Johan Padilla

Personal information
- Full name: Johan David Padilla Quiñónez
- Date of birth: 14 August 1992 (age 33)
- Place of birth: Esmeraldas, Ecuador
- Height: 1.85 m (6 ft 1 in)
- Position: Goalkeeper

Youth career
- 0000–2010: Independiente del Valle

Senior career*
- Years: Team / Apps / (Gls)
- 2010–2015: Independiente del Valle / 15 / (0)
- 2016–2017: S.D. Aucas / 15 / (0)
- 2017: → América de Quito (loan) / 0 / (0)
- 2017–2020: C.D. El Nacional / 115 / (0)
- 2020–2021: Delfín S.C. / 20 / (0)
- 2022: C.S.D. Macará / 24 / (0)

International career
- 2019: Ecuador / 3 / (0)

= Johan Padilla =

Ecuadorian footballer (born 1992)

Johan David Padilla Quiñónez (born 14 August 1992) is an Ecuadorean former footballer who played as a goalkeeper for the Ecuador national football team.

#### [Data supplied]
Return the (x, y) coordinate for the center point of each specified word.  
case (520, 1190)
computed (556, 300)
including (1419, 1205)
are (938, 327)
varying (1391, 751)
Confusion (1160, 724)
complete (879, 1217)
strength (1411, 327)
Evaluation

#### [Aim of the exercise]
Write the next part of the Johan Padilla article, starting after its final sentence.

#### [Written reply]
== Career ==
He initially come through at Independiente del Valle where he played for five years. He had a short spell at S.D. Aucas and spelt time on loan at América de Quito in 2017. He joined C.D. El Nacional and played for the team in the Copa Libertadores 2017, the Copa Sudamericana 2018 and the Copa Sudamericana 2019. He signed for Delfin from C.D. El Nacional in October 2020 after he left them on a free transfer after claiming they owed him five months wages. He played for C.S.D. Macará in 2022. After leaving the club he spoke about being accused of match fixing, and denied the claims.

==International career==
He made his national team debut on September 11, 2019, in a 3–0 win against Bolivia. He received further caps starting against Colombia and Trinidad and Tobago.